Among tennis players, the effect of vibration dampeners in particular is very controversial. Actually their function should be to reduce the shock during the shot in order to relieve the tennis player’s arm.

However, this assumption has been scientifically disproved. In reality they have no influence on the vibration of the racket frame.

But now there are players who claim that they can play better with a dampener. Allegedly, this prevents them from getting tennis elbow. On the other hand, other players claim that they play better without a dampener.

In this case, it is rather due to the mental attitude of the players. The effect of dampeners can be compared to the placebo effect. The players who believe in the influence of the vibration dampener will perceive a changed feeling of play with it.

Nevertheless, there is one point on which everyone agrees. A vibration dampener ensures that the sound of the string is reduced when it comes into contact with the ball. In fact, the noise decreases because the individual strings of the racket no longer vibrate as strongly.

What are the Different Types of Dampeners?

Nowadays there are dampeners in a wide variety of shapes and colours. Basically they can be divided into two categories:

Round Dampeners

You will see the round version on most tennis rackets. These dampeners are very popular because they are relatively easy to use.

They are also very light, so the balance point of your racquet is not affected. The disadvantage of these dampeners, however, is that they sometimes detach from the strings and then fall out.

Long Dampeners

If the round dampeners are too small for you, you can also choose an elongated model. The shape is similar to a strip or a worm. They have the advantage that they are attached to up to 10 strings and therefore do not fall out so quickly.

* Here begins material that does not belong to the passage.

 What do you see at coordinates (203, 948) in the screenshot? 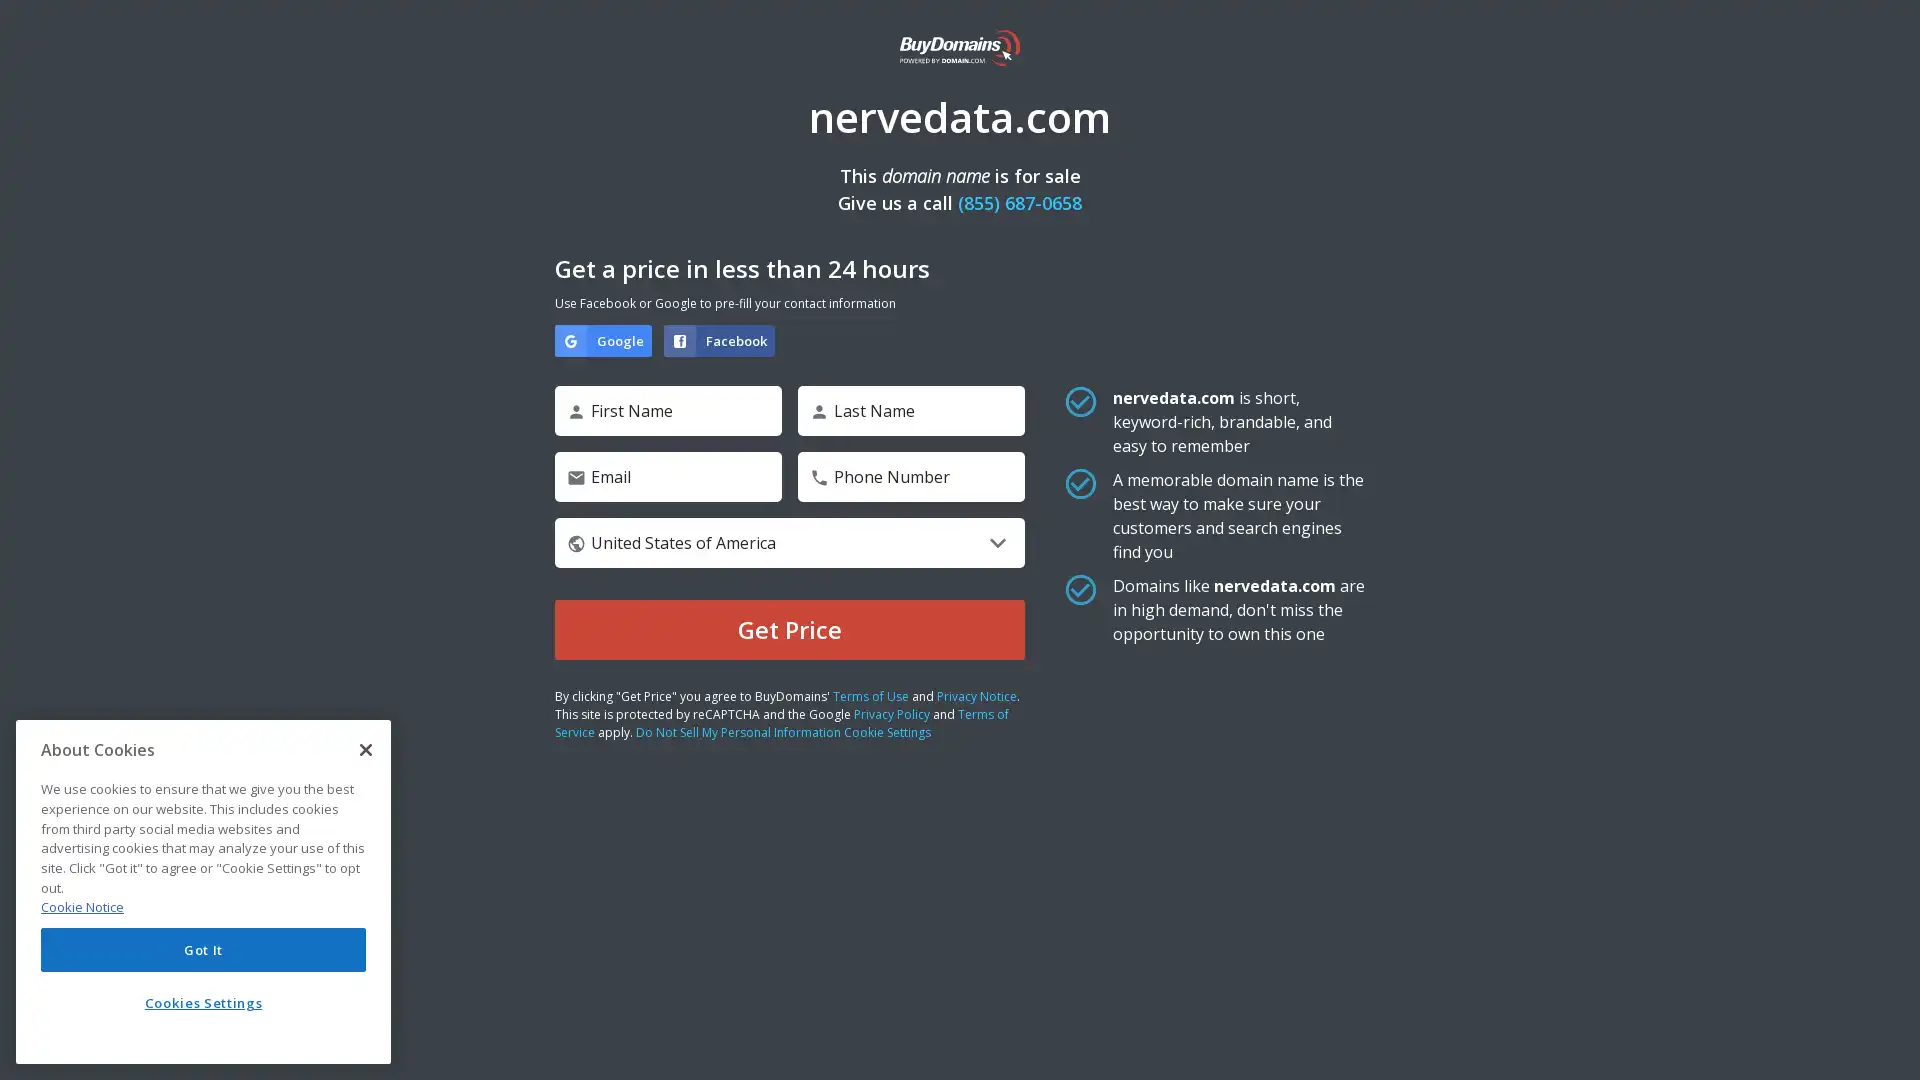
I see `Got It` at bounding box center [203, 948].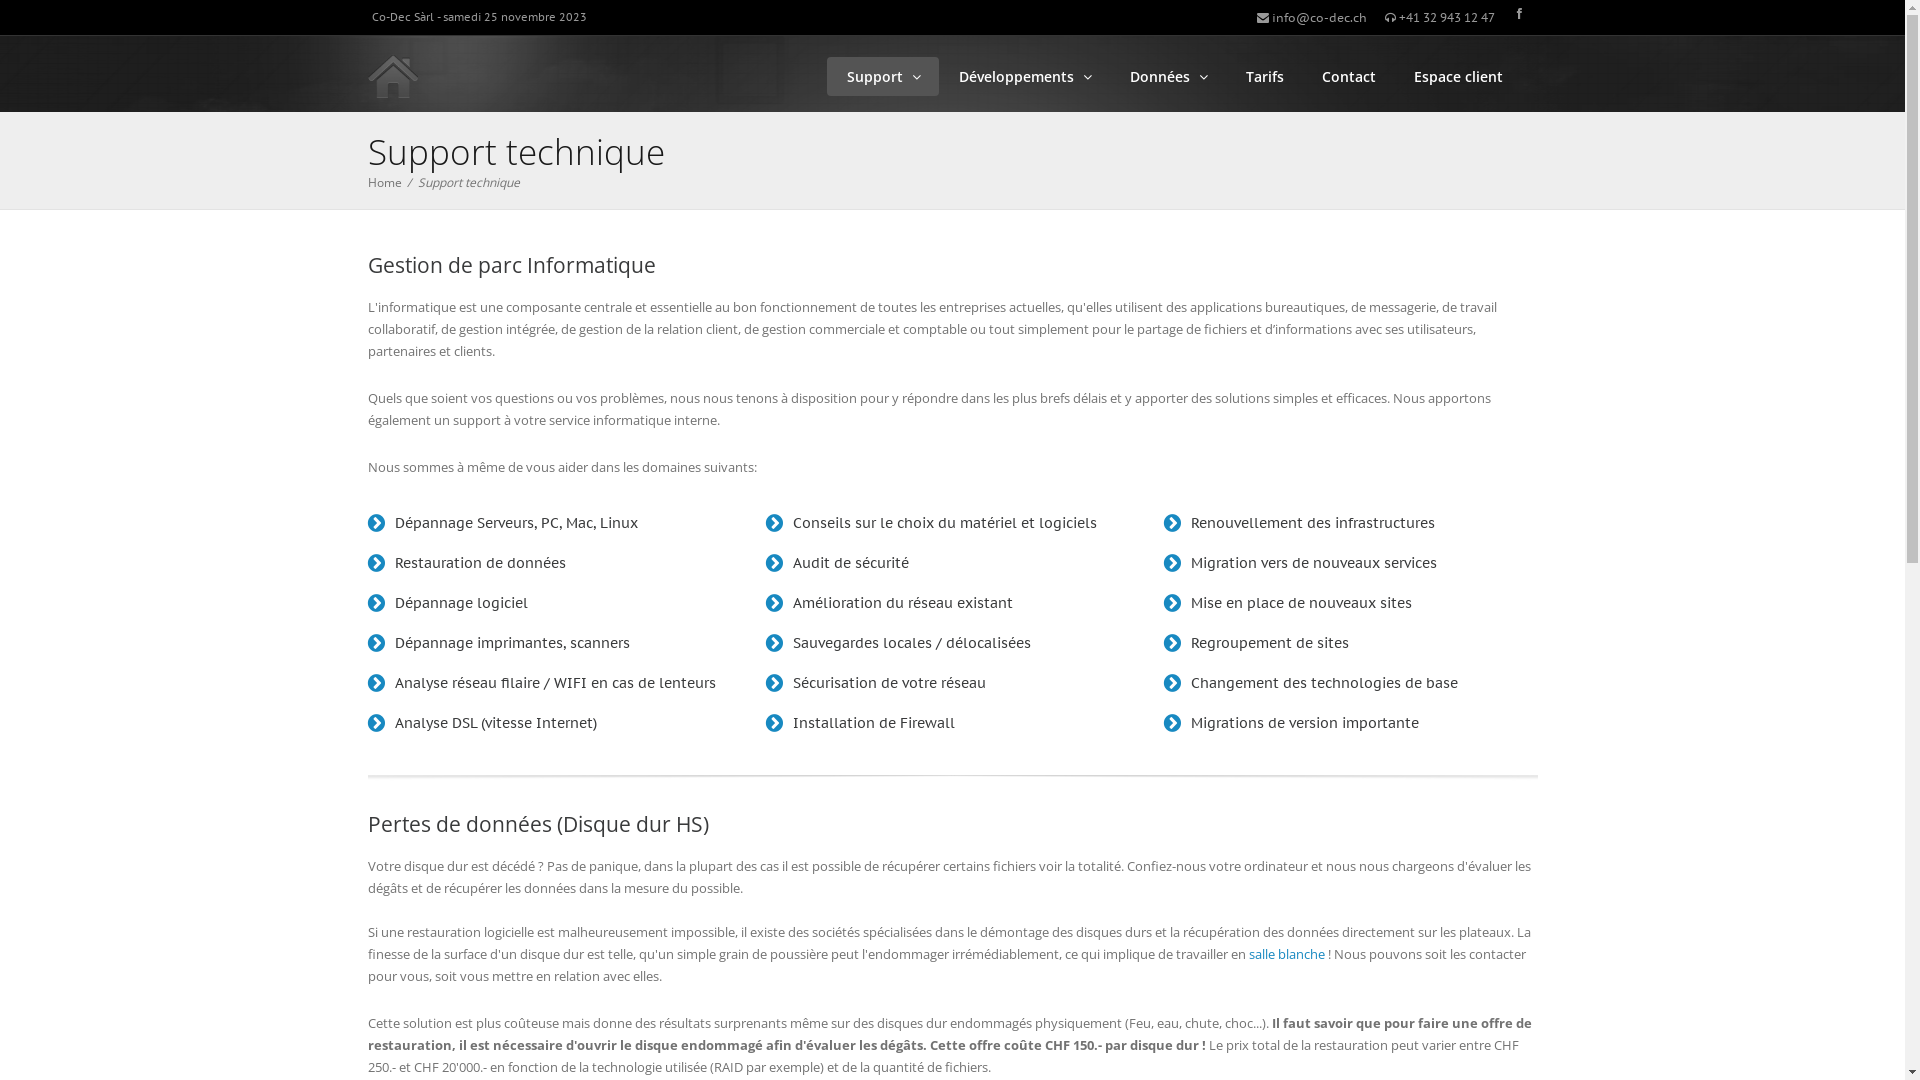 This screenshot has height=1080, width=1920. I want to click on 'Tarifs', so click(1262, 75).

Additionally they absorb the vibrations of the strings more strongly. Note that these dampeners often have a higher weight and could make your racket more head heavy.

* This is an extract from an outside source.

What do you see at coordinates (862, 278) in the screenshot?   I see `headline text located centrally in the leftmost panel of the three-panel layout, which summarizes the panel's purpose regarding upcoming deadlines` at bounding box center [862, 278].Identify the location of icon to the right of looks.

Where Do I Place a Dampener?

The position of the dampener is determined by the ITF. According to the rules you are only allowed to place it in the area where no strings cross. This means that you can only place it on the outer long or cross strings. In the diagram this is the area marked in blue.

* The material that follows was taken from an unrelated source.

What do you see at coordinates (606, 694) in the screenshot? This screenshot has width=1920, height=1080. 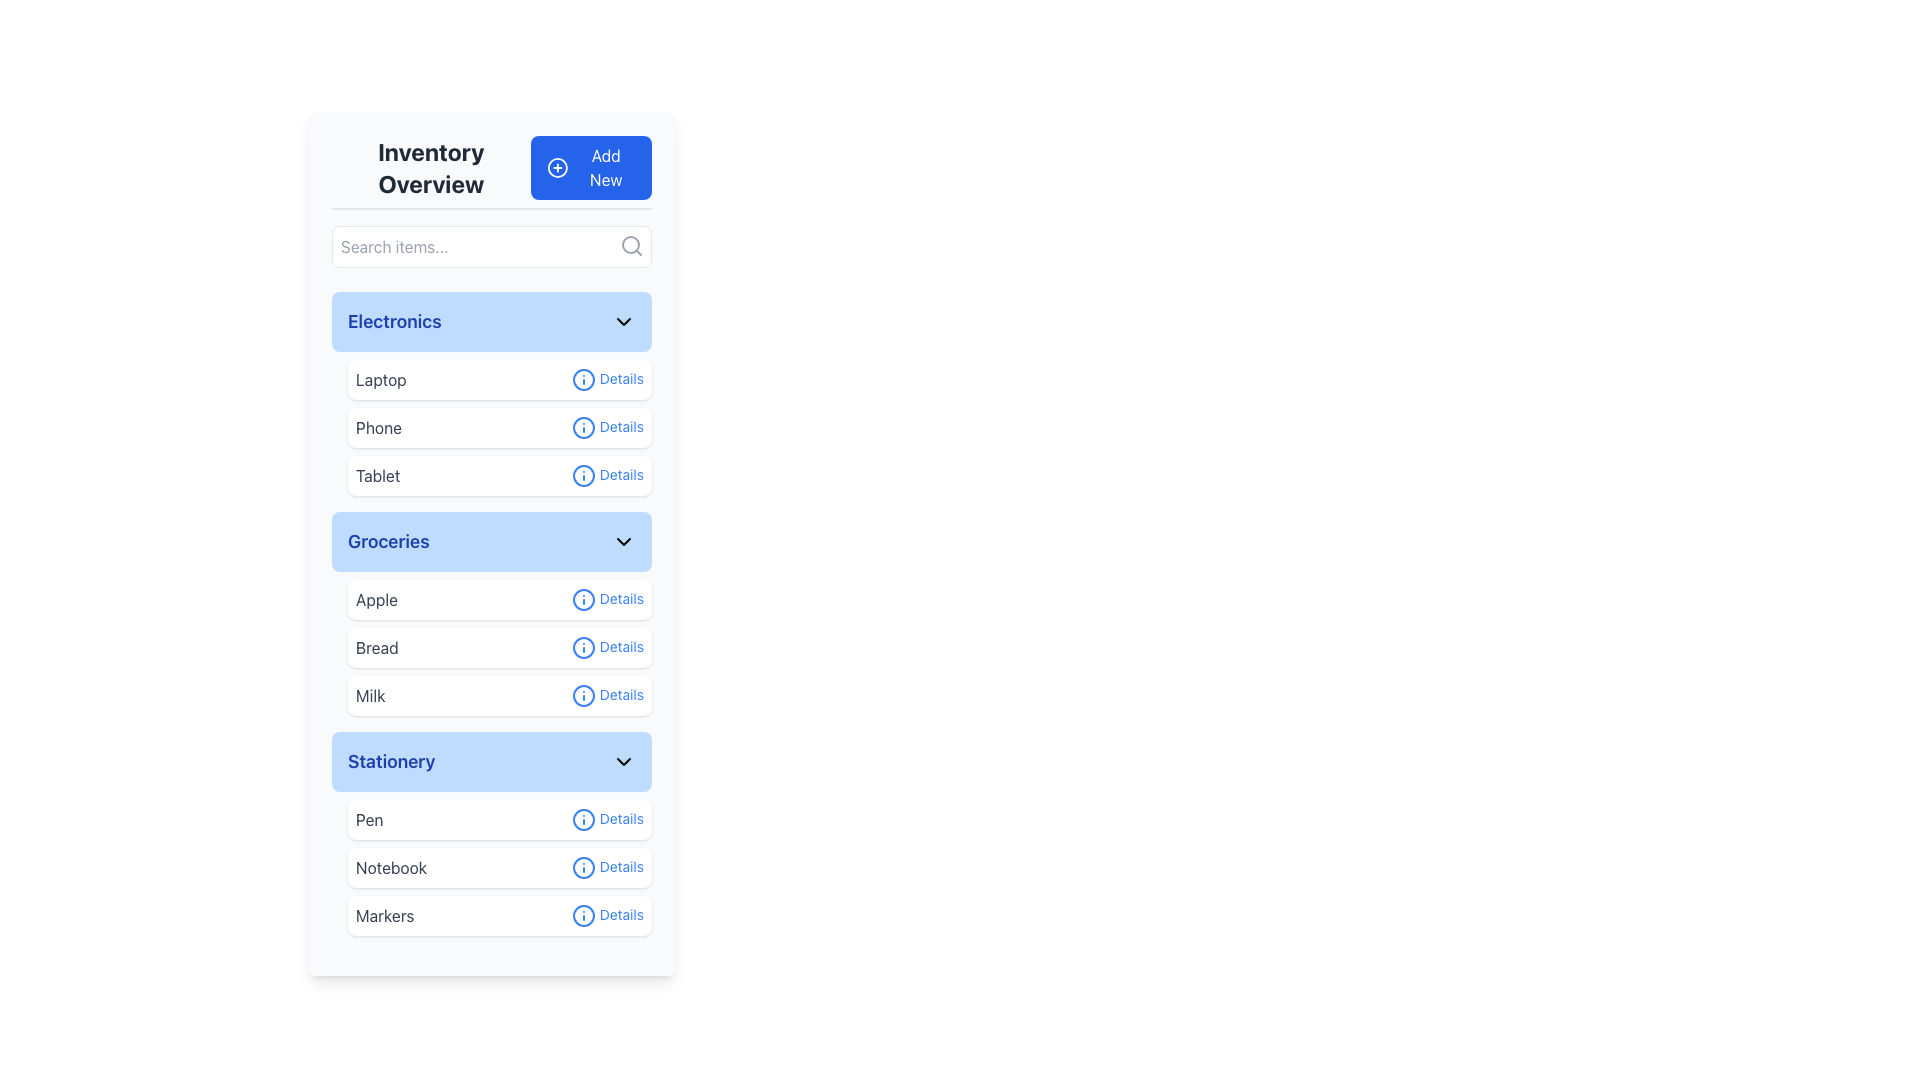 I see `the hyperlink for 'Milk' in the 'Groceries' section` at bounding box center [606, 694].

However, we recommend that you place it in the middle of the lowest cross-string of your racket. This is the best position.

How Do I Attach the Dampener to the Racket?

In the first step, look at the string pattern of your racket. In general: The more open the string pattern is, the easier it is to mount the dampener.

If you want to install a round dampener, you put it with the notch in one of the two middle main strings at the throat of the racket. Then pull the second string in the opposite direction until the dampener snaps into place. Finally, you push it upwards until the first cross string is reached.

With an long model, you look at the 10 middle main strings of your racket. You will notice that these dampeners have a hook at each end.

So you take one end and hook it to one of the outer strings. Now you pull the dampener alternately over and under the strings up to the outermost string. Finally, attach the other hook there.

Do I Need a Dampener?

Whether a damper is useful for you depends on your own preferences. If the sound of the strings disturbs you while playing, it is a good solution. Otherwise it offers you no further advantages. The best thing to do is to test it once to see if you need one.